I'd vote for 1 (duh) but won't fight for it, if it comes to it I'd be
happy with a random draw :D

>> Aren't we missing the point about tweaking the sched domain scans (which
>> AFAIR was the original point for latency-nice)?
>>
>> Something like default value is current behaviour and
>> - Being less latency-sensitive means increasing the scans (e.g. trending
>> towards only going through the slow wakeup-path at the extreme setting)
>> - Being more latency-sensitive means reducing the scans (e.g. trending
>> towards a fraction of the domain scanned in the fast-path at the extreme
>> setting).
>>
>
> Correct. But I was pondering upon the values required for this case.
> Is having just a range from [-20,19] even for larger system sufficient enough?
>

As I said in the original thread by Subhra, this range should be plenty
enough IMO. You get ~5% deltas in each direction after all.

>>>
>>
>> $> Load balance tuning
>> ======================
>>
>> Already mentioned these in [4]:
>>
>> - Increase (reduce) nr_balance_failed threshold when trying to active
>> balance a latency-sensitive (non-latency-sensitive) task.
>>
>> - Increase (decrease) sched_migration_cost factor in task_hot() for
>> latency-sensitive (non-latency-sensitive) tasks.
>>
>
> Thanks for listing down your ideas.
>
> These are pretty useful optimization in general.

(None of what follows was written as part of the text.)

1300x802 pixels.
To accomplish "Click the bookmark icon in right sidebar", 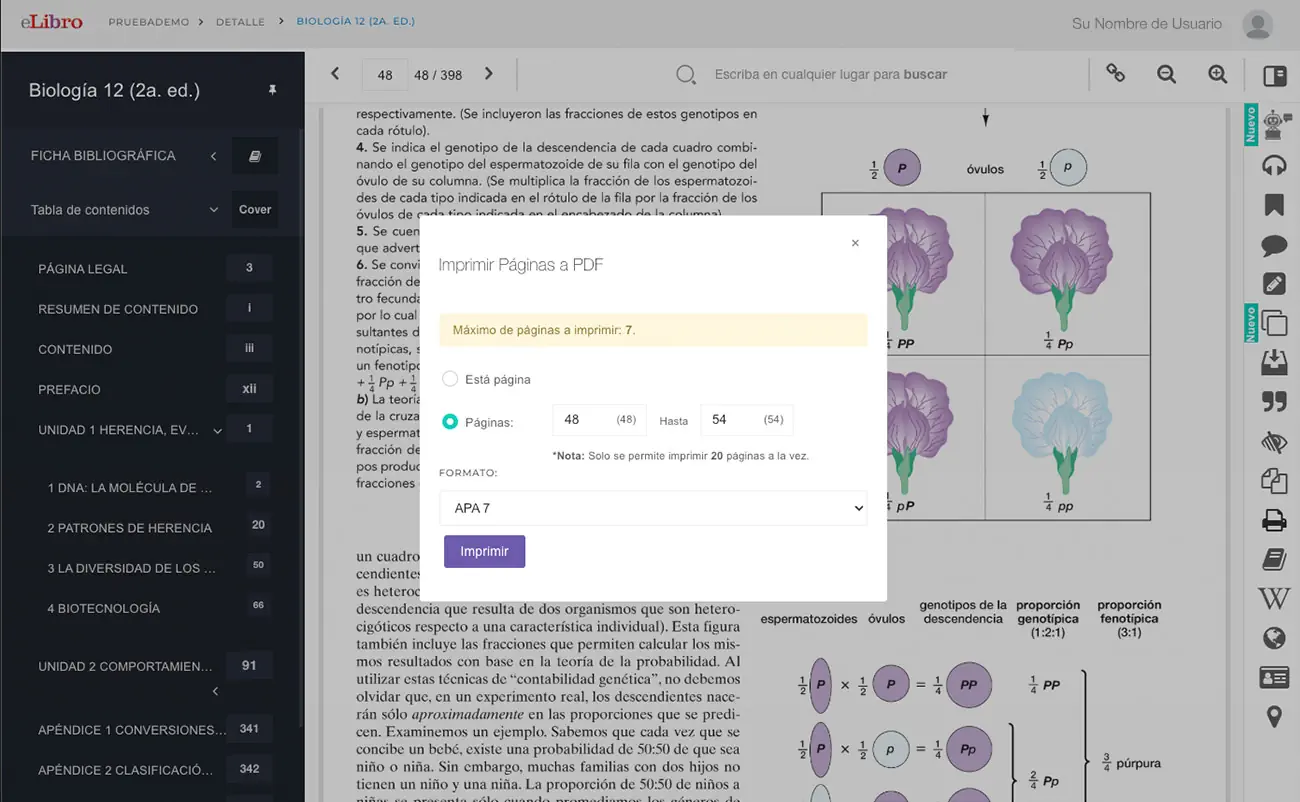I will tap(1274, 205).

But one may wonder if we
> reduce the search scans for idle-core in wake-up path and by-chance selects
> the busy core, then one would expect load balancer to move the task to idle
> core.
>
> If I got it correct, the in such cases, the sched_migration_cost should be
> carefully increased, right?
>

IIUC you're describing a scenario where we fail to find an idle core due to
a wakee being latency-sensitive (thus shorter scan), and place it on a rq
that already has runnable tasks (despite idle rqs being available).

In this case yes, we could potentially have a balance attempt trying to pull
from that rq. We'd try to pull the non-running tasks first, and if a
latency-sensitive task happens to be one of them we should be careful with
what we do - a migration could lead to unwanted latency.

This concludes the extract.